**RECORDS TO PROCESS**
======

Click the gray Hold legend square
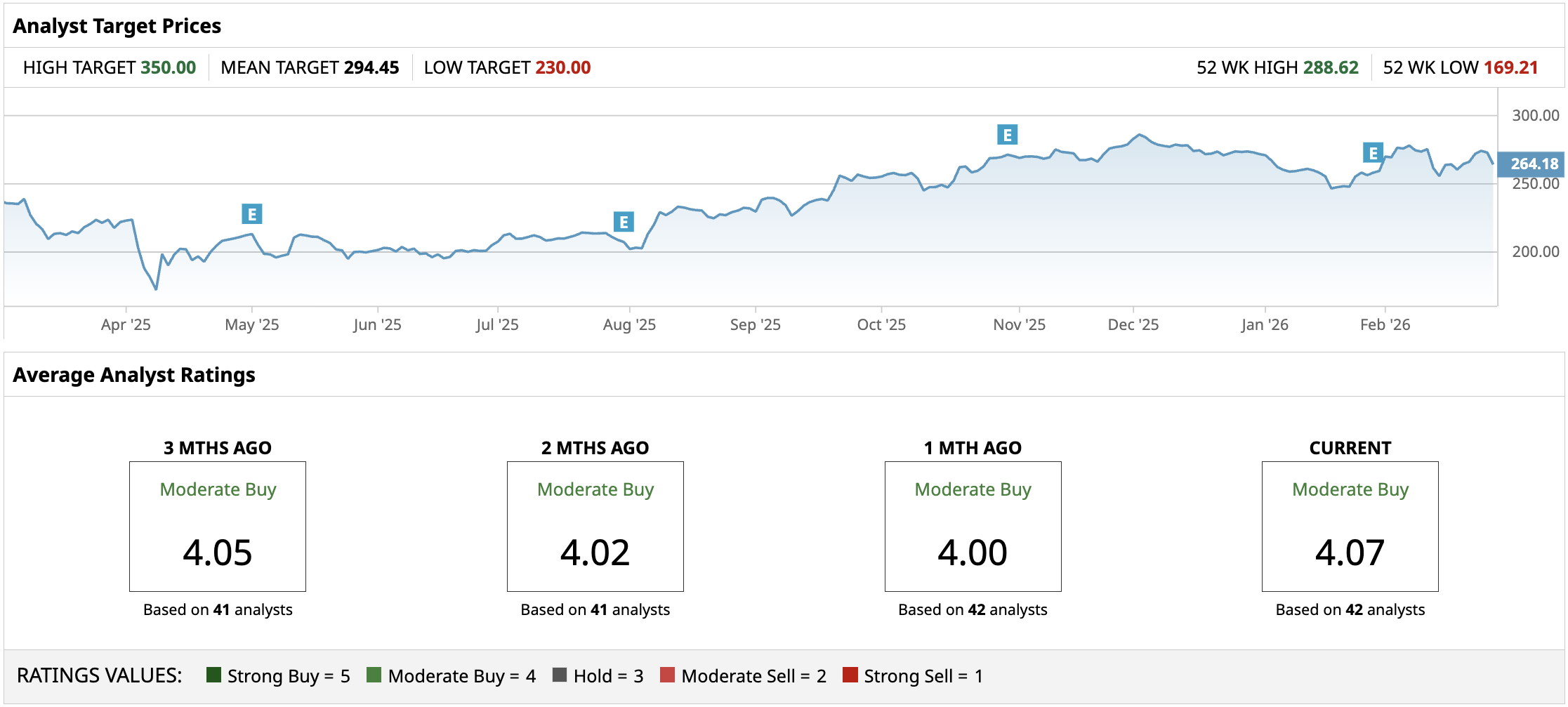Viewport: 1568px width, 707px height. coord(560,675)
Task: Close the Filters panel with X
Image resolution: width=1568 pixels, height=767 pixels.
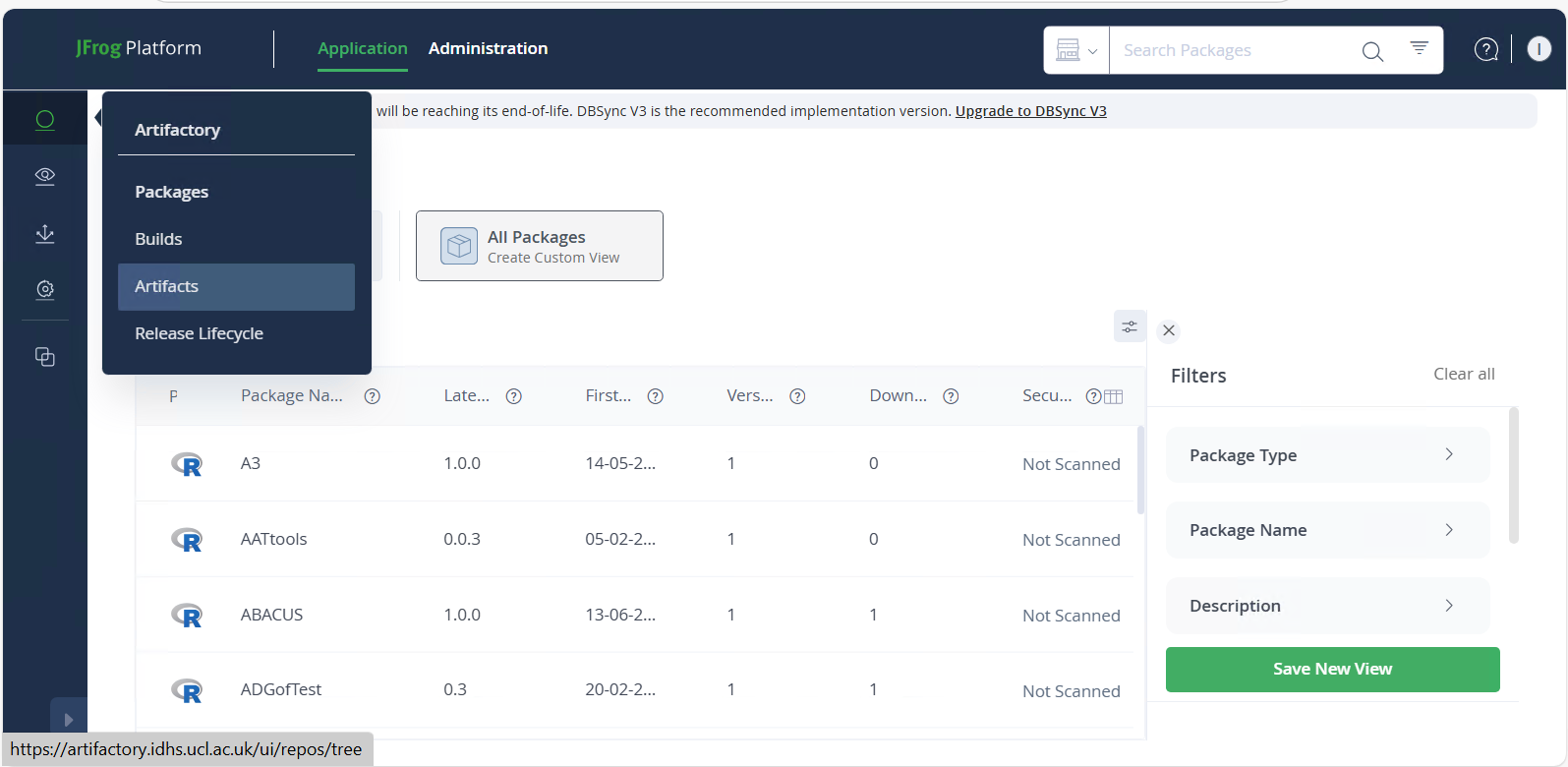Action: pyautogui.click(x=1169, y=330)
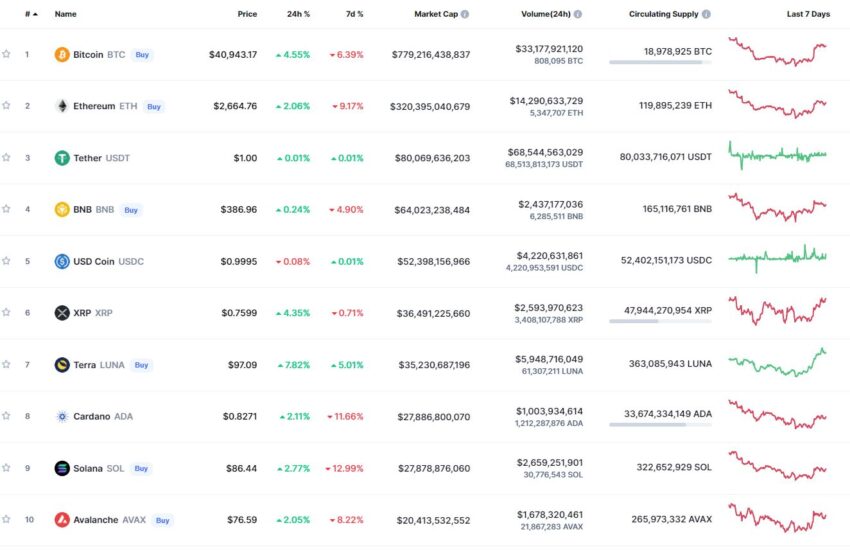Favorite Avalanche with its star

pyautogui.click(x=7, y=520)
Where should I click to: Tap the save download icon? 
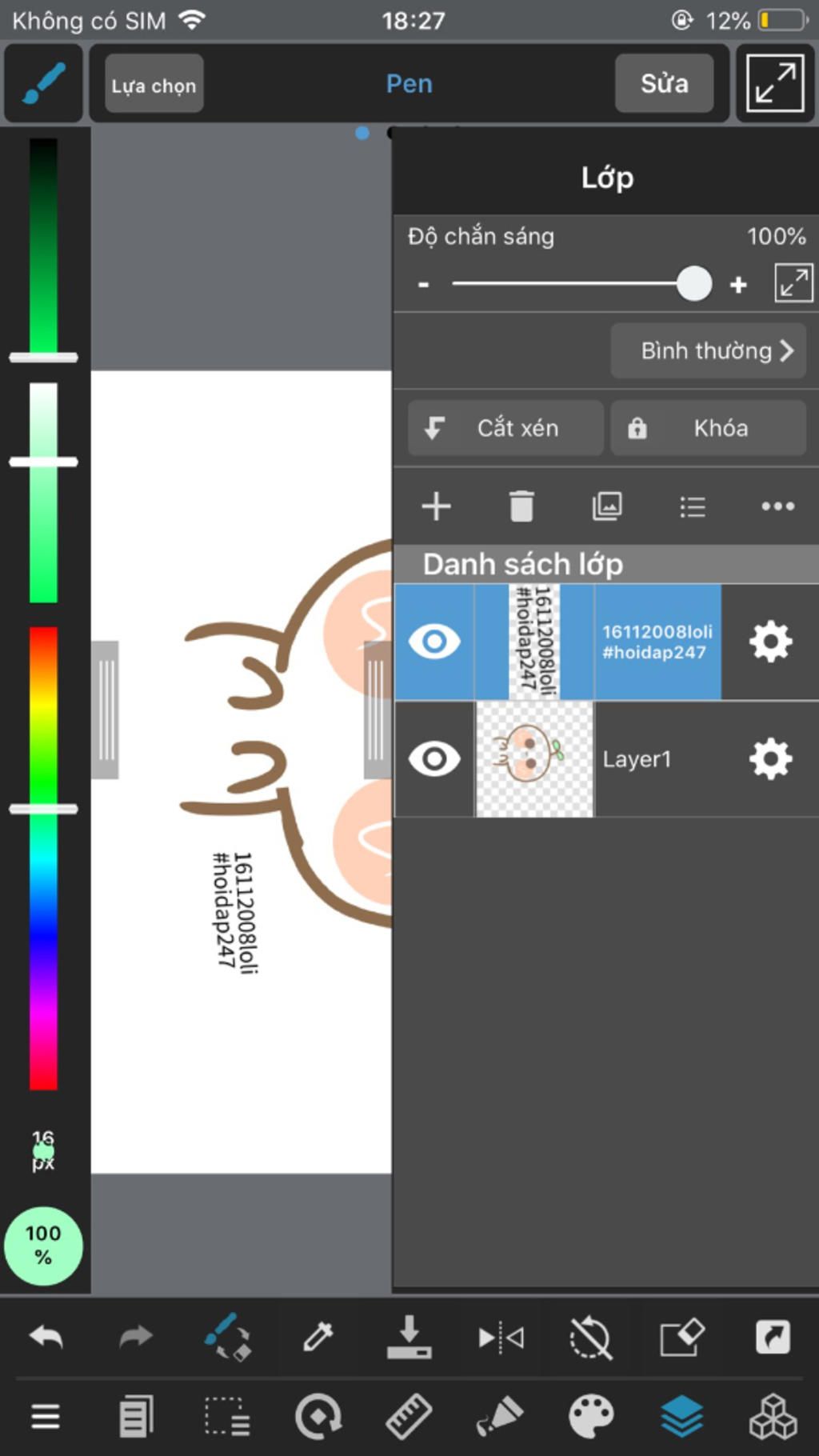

======

**EXERCISE DETAILS**
Please repeat the entries exactly. Do not include the pictures.

**ANSWER BOX**
Click the gray Hold legend square
Viewport: 1568px width, 707px height. coord(560,675)
Task: Close the Filters panel with X
Image resolution: width=1568 pixels, height=767 pixels.
Action: pyautogui.click(x=1169, y=330)
Favorite Avalanche with its star

pyautogui.click(x=7, y=520)
Where should I click to: Tap the save download icon? 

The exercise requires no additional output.